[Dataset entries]
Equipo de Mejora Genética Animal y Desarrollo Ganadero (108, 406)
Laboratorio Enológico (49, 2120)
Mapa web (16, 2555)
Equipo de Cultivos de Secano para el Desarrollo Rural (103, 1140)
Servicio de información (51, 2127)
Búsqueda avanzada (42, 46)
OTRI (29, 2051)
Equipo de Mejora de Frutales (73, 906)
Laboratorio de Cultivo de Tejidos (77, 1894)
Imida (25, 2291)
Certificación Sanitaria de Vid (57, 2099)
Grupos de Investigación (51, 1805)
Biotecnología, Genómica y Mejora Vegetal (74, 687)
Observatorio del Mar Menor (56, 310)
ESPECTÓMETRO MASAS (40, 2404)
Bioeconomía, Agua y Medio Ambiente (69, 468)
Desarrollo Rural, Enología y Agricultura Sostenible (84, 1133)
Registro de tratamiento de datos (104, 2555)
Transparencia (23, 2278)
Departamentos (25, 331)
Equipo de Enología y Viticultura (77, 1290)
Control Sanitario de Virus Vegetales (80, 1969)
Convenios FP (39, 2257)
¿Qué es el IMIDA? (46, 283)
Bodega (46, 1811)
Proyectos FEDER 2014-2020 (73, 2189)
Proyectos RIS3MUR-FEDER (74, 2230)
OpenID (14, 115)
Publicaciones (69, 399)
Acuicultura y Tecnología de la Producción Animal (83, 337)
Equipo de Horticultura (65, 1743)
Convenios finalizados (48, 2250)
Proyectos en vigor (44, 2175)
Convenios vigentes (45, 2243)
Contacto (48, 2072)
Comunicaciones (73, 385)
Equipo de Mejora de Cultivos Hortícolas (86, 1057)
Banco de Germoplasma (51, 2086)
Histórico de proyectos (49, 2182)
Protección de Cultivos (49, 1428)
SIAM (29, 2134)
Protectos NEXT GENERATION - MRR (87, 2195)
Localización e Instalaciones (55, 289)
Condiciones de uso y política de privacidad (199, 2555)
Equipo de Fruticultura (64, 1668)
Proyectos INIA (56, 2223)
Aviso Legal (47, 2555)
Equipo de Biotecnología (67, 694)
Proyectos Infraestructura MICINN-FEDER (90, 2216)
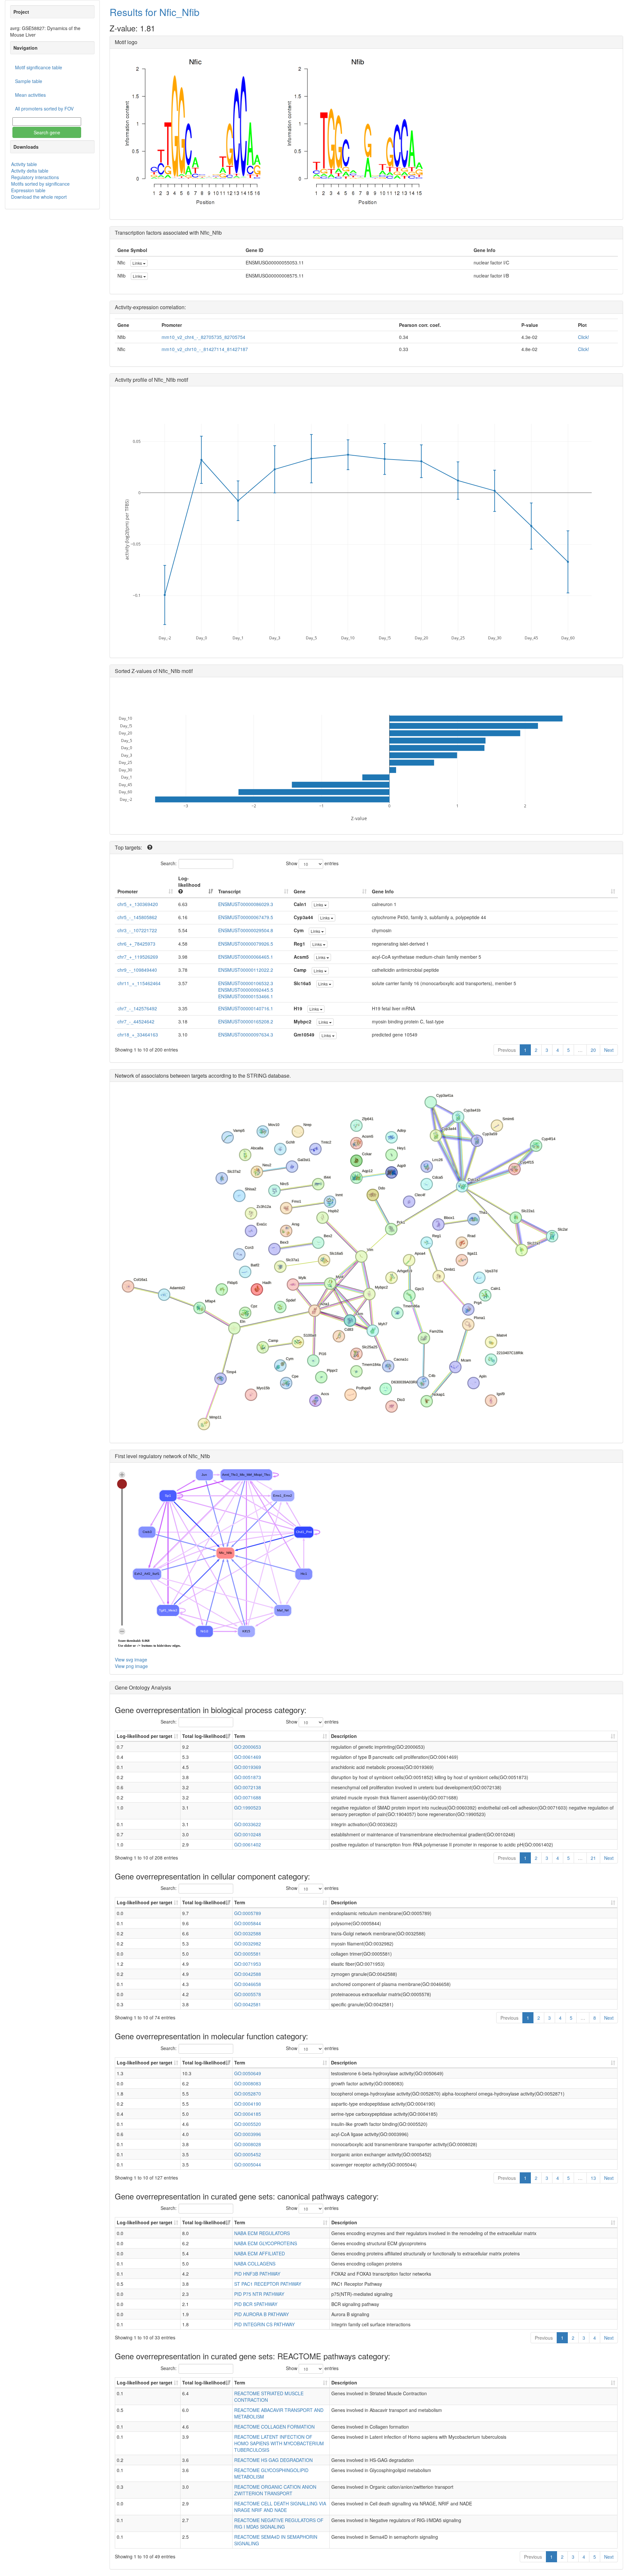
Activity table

● **WHAT YOU NEED TO DO**:
Whenever a line in the data above contains the word "Animal", include it in the tally, and report only the final number.

● **RESPONSE BOX**:
2